After the recent hype over the new Animal Crossing: New Horizons, my twenty-year-old mind has been thrown right back a good thirteen years to some of the happiest hours in my childhood, spent on what I can only describe as one of the best games ever created.
Anyone who knows me well will be aware of my undying love for Animal Crossing: Wild World, the Nintendo DS game that took up so many of my happy hours – much to my mother’s dislike – and brought me a huge amount of joy.
This game defines a lot of my childhood, and even in secondary school, I’d have months of play when I needed a distraction.
I remember first opening the game as a Christmas present, clueless to the virtual world I was about to immerse myself in. As a seven-year-old my mind was at one of its most imaginative stages, and this game fulfilled the chance to create my own space to run wild in.
Of course, tears are inevitable with the emotional connection that all of us Animal Crossing lovers know so well. The house you so lovingly decorate with matching furniture and wallpapers, the flowers and fruit you closely tend to and water each day, and the museum to which you generously donate your revolutionary discoveries. Most important were the neighbours who you grow real, true friendships with, before eventually receiving the godly ‘portrait’ with its very own secret and unique message on the back.
I’ll never forget the moment I accidentally deleted my first ever world. I can honestly say the tears failed to stop falling for a good few days – rest in peace, Flower Town.
But that is what makes this game so special and what brings it so close to my heart: it truly makes you feel. My heart would race as I waited on the edge of my seat for the ‘blup’ when I cast my fishing line out to a shark, and when my favourite character told me they were moving on I felt my heart physically sink. It gave me goals to have aside from school work in the real world and it brought me and my friends closer when we visited each other’s towns to swap fruit and meet new characters.
Of course, there would be points when I’d want to hurl my DS at the wall out of frustration. Accidentally making my hair pink in Shampoodle’s (that damn dog) was one of these unfortunate events, as was the time my friend tricked me into dropping 100,000 bells on the floor which she nabbed and fled with (she was removed from my friendship circle shortly after such abhorrent behaviour). But I’d still pick that game up again each morning and squeeze in those precious ten minutes of mail-checking and plant-watering before I left for school.
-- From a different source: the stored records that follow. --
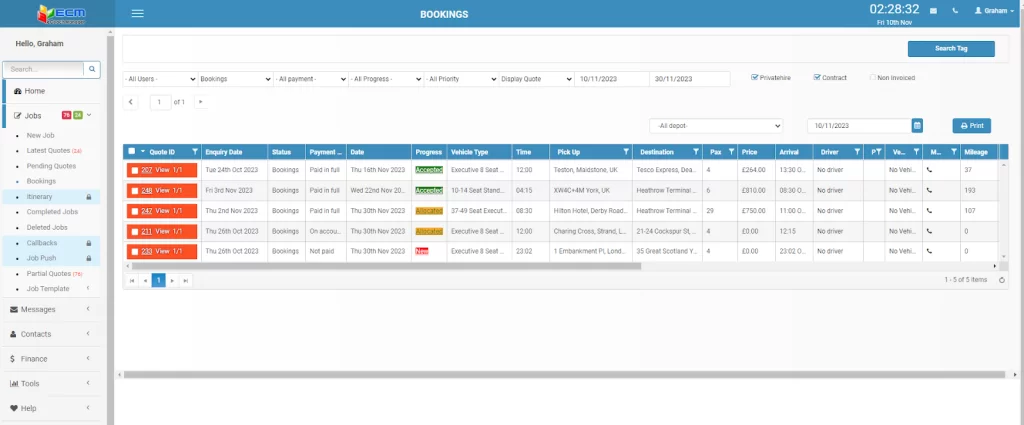The width and height of the screenshot is (1024, 425).
Task: Open the mail envelope icon in header
Action: (x=933, y=11)
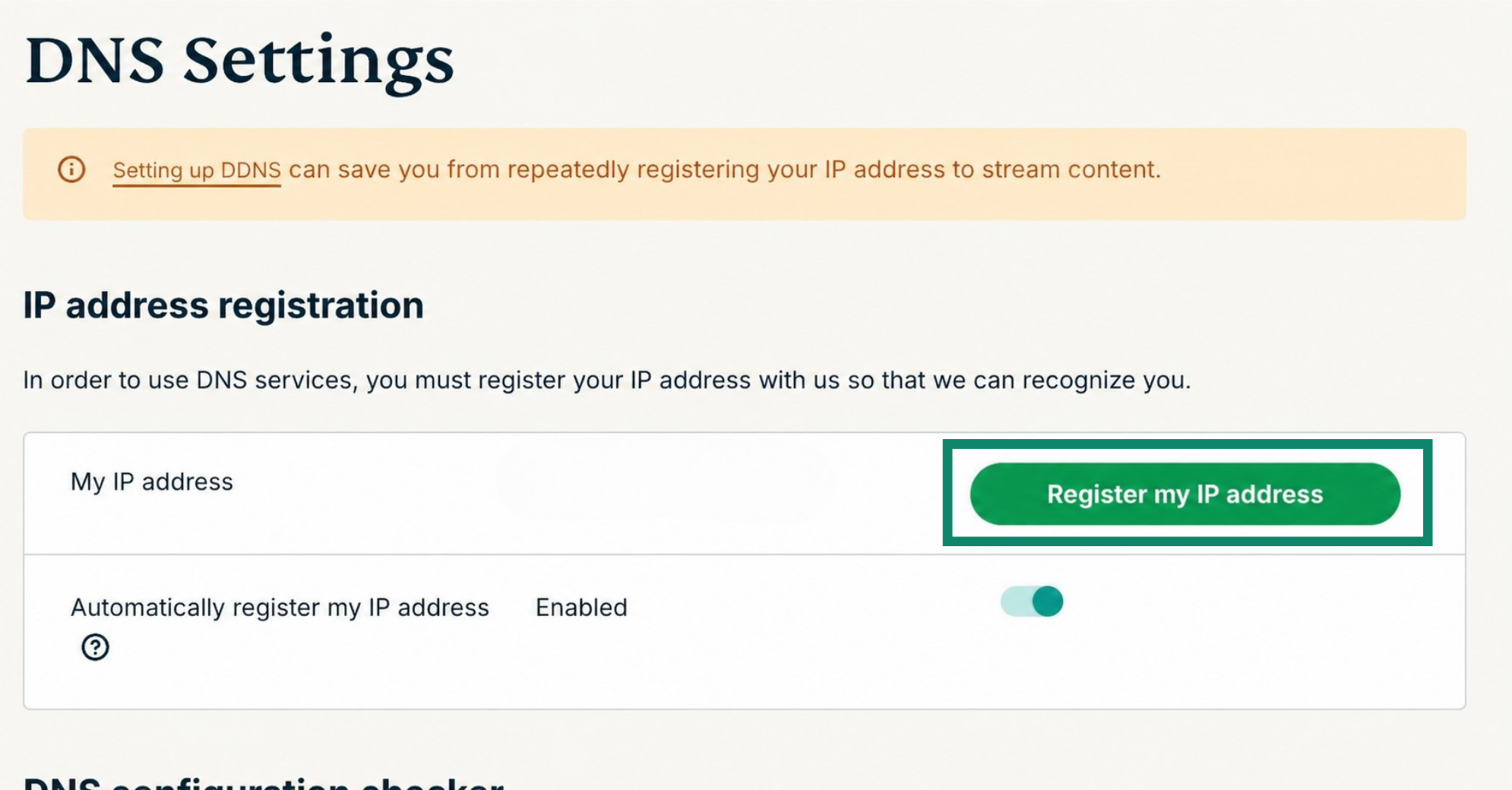Select the My IP address label
The width and height of the screenshot is (1512, 790).
tap(152, 482)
Looking back, this game defines a lot of my childhood, and even in secondary school, I’d have months of play when I needed a distraction. Nintendo can bring out as many new versions as they wish – I only ever made it to the Wii version of Animal Crossing: City Folk – but I will guard my opinion forever that Wild World will never be beaten. Just like the first book or film in a series, my first memories of Animal Crossing will be cherished right into adulthood. Best believe I’ll be playing this game when I’m old and retired – who needs knitting when you can escape to another world sat right in your hands?